C++ Batch::bounds方法代码示例

bool InstancedRendering::Batch::onCombineIfPossible(GrBatch* other, const GrCaps& caps) {
    Batch* that = static_cast<Batch*>(other);
    SkASSERT(fInstancedRendering == that->fInstancedRendering);
    SkASSERT(fTailDraw);
    SkASSERT(that->fTailDraw);

    if (!BatchInfo::CanCombine(fInfo, that->fInfo) ||
        !GrPipeline::CanCombine(*this->pipeline(), this->bounds(),
                                *that->pipeline(), that->bounds(), caps)) {
        return false;
    }

    BatchInfo combinedInfo = fInfo | that->fInfo;
    if (!combinedInfo.isSimpleRects()) {
        // This threshold was chosen with the "shapes_mixed" bench on a MacBook with Intel graphics.
        // There seems to be a wide range where it doesn't matter if we combine or not. What matters
        // is that the itty bitty rects combine with other shapes and the giant ones don't.
        constexpr SkScalar kMaxPixelsToGeneralizeRects = 256 * 256;
        if (fInfo.isSimpleRects() && fPixelLoad > kMaxPixelsToGeneralizeRects) {
            return false;
        }
        if (that->fInfo.isSimpleRects() && that->fPixelLoad > kMaxPixelsToGeneralizeRects) {
            return false;
        }
    }

    this->joinBounds(*that);
    fInfo = combinedInfo;
    fPixelLoad += that->fPixelLoad;

    // Adopt the other batch's draws.
    fNumDraws += that->fNumDraws;
    fNumChangesInGeometry += that->fNumChangesInGeometry;
    if (fTailDraw->fGeometry != that->fHeadDraw->fGeometry) {
        ++fNumChangesInGeometry;
    }
    fTailDraw->fNext = that->fHeadDraw;
    fTailDraw = that->fTailDraw;

    that->fHeadDraw = that->fTailDraw = nullptr;

    return true;
}

InstancedRendering::Batch* InstancedRendering::recordShape(ShapeType type, const SkRect& bounds,
                                                           const SkMatrix& viewMatrix,
                                                           GrColor color, const SkRect& localRect,
                                                           bool antialias,
                                                           const GrInstancedPipelineInfo& info,
                                                           bool* useHWAA) {
    SkASSERT(State::kRecordingDraws == fState);

    if (info.fIsRenderingToFloat && !fCanRenderToFloat) {
        return nullptr;
    }

    AntialiasMode antialiasMode;
    if (!this->selectAntialiasMode(viewMatrix, antialias, info, useHWAA, &antialiasMode)) {
        return nullptr;
    }

    Batch* batch = this->createBatch();
    batch->fInfo.fAntialiasMode = antialiasMode;
    batch->fInfo.fShapeTypes = GetShapeFlag(type);
    batch->fInfo.fCannotDiscard = !info.fCanDiscard;

    Instance& instance = batch->getSingleInstance();
    instance.fInfo = (int)type << kShapeType_InfoBit;

    Batch::HasAABloat aaBloat = (antialiasMode == AntialiasMode::kCoverage)
● ● ● ● ●
Reproduce the stretch of the C++ code sample from "BatchInfo combinedInfo = fInfo" through "giant ones don't.". The items after this point are separate material.

(Data for locating visible targets)
● ● ● ● ●
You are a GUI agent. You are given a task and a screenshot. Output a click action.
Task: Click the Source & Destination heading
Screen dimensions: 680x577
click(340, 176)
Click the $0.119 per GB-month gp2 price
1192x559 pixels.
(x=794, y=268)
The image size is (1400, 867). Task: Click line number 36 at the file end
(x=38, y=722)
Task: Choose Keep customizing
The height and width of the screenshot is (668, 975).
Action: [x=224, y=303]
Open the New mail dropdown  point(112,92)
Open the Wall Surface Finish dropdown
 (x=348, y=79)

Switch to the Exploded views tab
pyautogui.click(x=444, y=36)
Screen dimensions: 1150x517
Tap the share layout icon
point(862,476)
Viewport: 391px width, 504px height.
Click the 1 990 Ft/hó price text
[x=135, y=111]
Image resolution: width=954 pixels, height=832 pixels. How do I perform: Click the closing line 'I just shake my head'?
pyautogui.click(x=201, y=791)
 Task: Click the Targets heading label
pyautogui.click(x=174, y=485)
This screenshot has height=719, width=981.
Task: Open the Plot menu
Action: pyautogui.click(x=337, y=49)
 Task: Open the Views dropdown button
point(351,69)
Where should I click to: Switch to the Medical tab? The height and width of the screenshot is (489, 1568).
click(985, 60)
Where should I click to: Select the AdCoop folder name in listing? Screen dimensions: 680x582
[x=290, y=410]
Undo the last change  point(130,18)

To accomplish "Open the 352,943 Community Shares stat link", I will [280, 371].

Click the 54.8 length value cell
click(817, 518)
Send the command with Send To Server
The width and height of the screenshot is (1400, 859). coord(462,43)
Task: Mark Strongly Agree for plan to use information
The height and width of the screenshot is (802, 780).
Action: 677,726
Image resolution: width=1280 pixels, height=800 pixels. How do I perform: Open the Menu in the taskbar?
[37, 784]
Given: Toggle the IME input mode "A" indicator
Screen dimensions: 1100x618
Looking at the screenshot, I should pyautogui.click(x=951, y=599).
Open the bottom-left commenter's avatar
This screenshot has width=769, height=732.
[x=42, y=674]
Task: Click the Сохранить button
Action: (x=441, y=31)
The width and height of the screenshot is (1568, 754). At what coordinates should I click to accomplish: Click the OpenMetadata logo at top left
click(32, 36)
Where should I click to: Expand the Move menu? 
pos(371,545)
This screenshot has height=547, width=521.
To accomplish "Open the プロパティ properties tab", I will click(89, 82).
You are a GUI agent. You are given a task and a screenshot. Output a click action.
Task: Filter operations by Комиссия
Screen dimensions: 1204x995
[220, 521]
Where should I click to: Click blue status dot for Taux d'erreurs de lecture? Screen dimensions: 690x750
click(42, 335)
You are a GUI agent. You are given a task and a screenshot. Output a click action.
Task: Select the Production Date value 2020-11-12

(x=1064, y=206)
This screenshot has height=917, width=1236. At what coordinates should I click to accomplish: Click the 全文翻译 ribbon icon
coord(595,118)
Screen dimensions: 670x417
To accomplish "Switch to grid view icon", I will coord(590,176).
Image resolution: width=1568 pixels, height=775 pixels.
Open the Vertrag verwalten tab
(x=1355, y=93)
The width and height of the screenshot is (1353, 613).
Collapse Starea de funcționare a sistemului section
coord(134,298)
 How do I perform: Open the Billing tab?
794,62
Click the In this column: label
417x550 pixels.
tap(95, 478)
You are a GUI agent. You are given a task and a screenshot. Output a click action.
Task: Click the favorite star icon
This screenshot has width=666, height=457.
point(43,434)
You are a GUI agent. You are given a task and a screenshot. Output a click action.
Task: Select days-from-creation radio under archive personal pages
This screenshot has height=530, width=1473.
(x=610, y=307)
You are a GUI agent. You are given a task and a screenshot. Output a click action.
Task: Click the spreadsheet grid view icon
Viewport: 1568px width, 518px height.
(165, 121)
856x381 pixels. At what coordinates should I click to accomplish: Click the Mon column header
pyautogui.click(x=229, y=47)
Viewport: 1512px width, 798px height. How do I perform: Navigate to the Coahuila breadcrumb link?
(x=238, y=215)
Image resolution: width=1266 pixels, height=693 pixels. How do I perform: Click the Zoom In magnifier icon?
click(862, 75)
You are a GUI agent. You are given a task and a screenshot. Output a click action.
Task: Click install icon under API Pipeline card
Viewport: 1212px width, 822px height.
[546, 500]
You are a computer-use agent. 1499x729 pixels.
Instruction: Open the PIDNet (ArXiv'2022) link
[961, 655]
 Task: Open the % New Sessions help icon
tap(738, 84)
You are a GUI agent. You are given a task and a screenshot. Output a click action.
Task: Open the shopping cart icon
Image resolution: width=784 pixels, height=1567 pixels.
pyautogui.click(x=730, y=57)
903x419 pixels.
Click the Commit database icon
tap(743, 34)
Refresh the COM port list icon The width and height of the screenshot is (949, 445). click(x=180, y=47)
● ● ● ● ●
• _Task answer_:
BatchInfo combinedInfo = fInfo | that->fInfo;
    if (!combinedInfo.isSimpleRects()) {
        // This threshold was chosen with the "shapes_mixed" bench on a MacBook with Intel graphics.
        // There seems to be a wide range where it doesn't matter if we combine or not. What matters
        // is that the itty bitty rects combine with other shapes and the giant ones don't.